Start Dataset records

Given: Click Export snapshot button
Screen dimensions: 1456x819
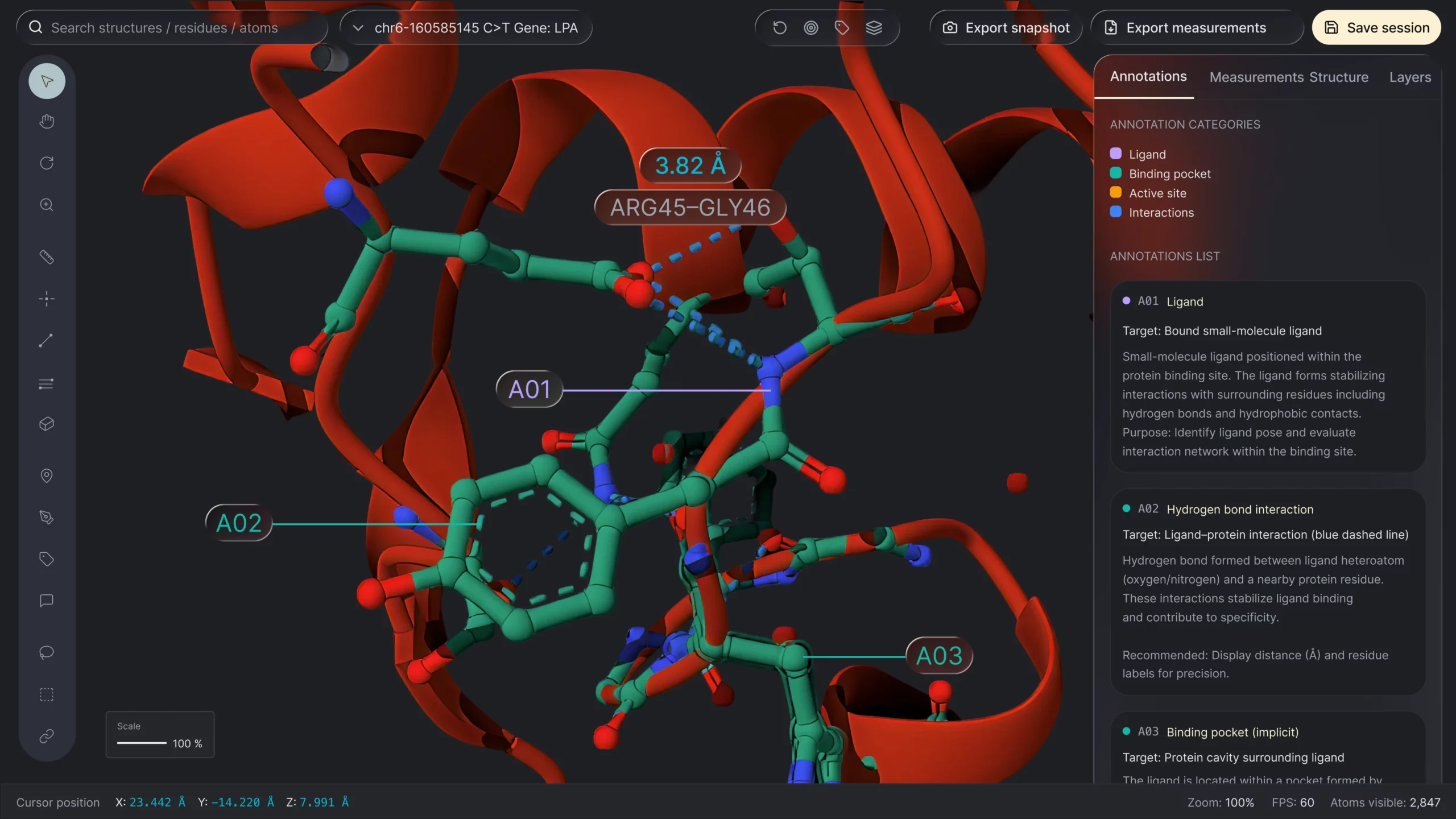Looking at the screenshot, I should pos(1006,27).
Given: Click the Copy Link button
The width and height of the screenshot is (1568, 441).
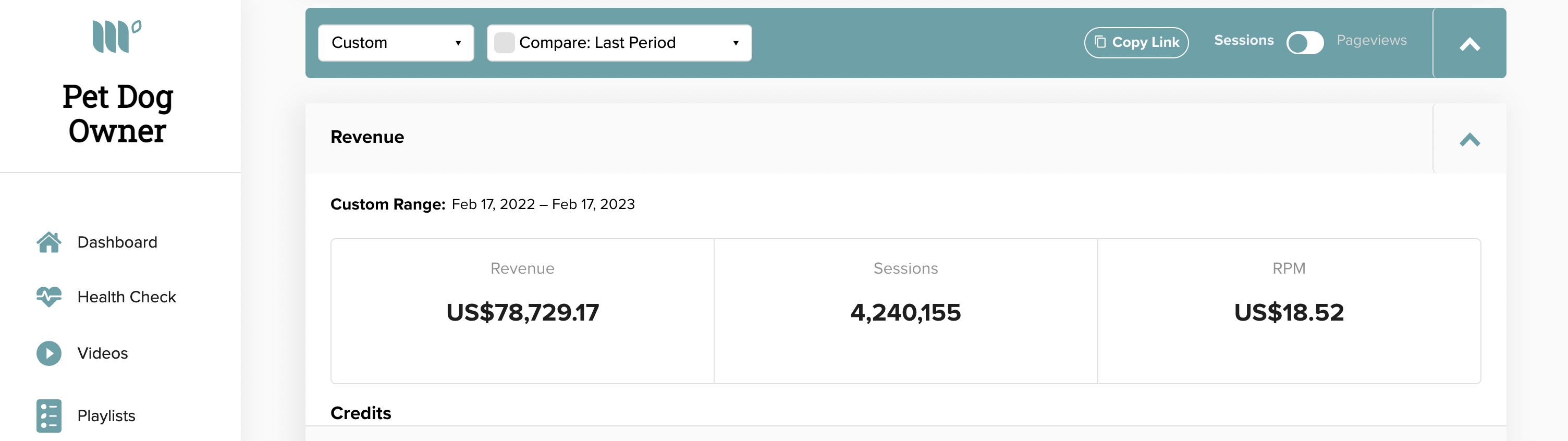Looking at the screenshot, I should point(1136,43).
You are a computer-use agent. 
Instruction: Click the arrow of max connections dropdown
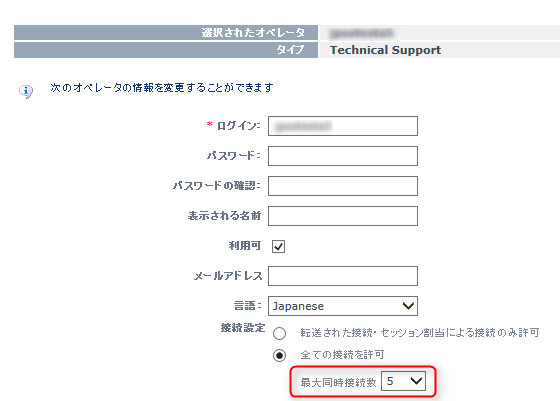click(x=416, y=381)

End Dataset records

→ **Aim**
Reproduce the lines of the data above verbatim, omitting the pictures.

→ **Answer to the task**
Given: Click Export snapshot button
Screen dimensions: 1456x819
Looking at the screenshot, I should pos(1006,27).
Given: Click the Copy Link button
The width and height of the screenshot is (1568, 441).
Looking at the screenshot, I should point(1136,43).
You are a computer-use agent. 
Instruction: Click the arrow of max connections dropdown
click(x=416, y=381)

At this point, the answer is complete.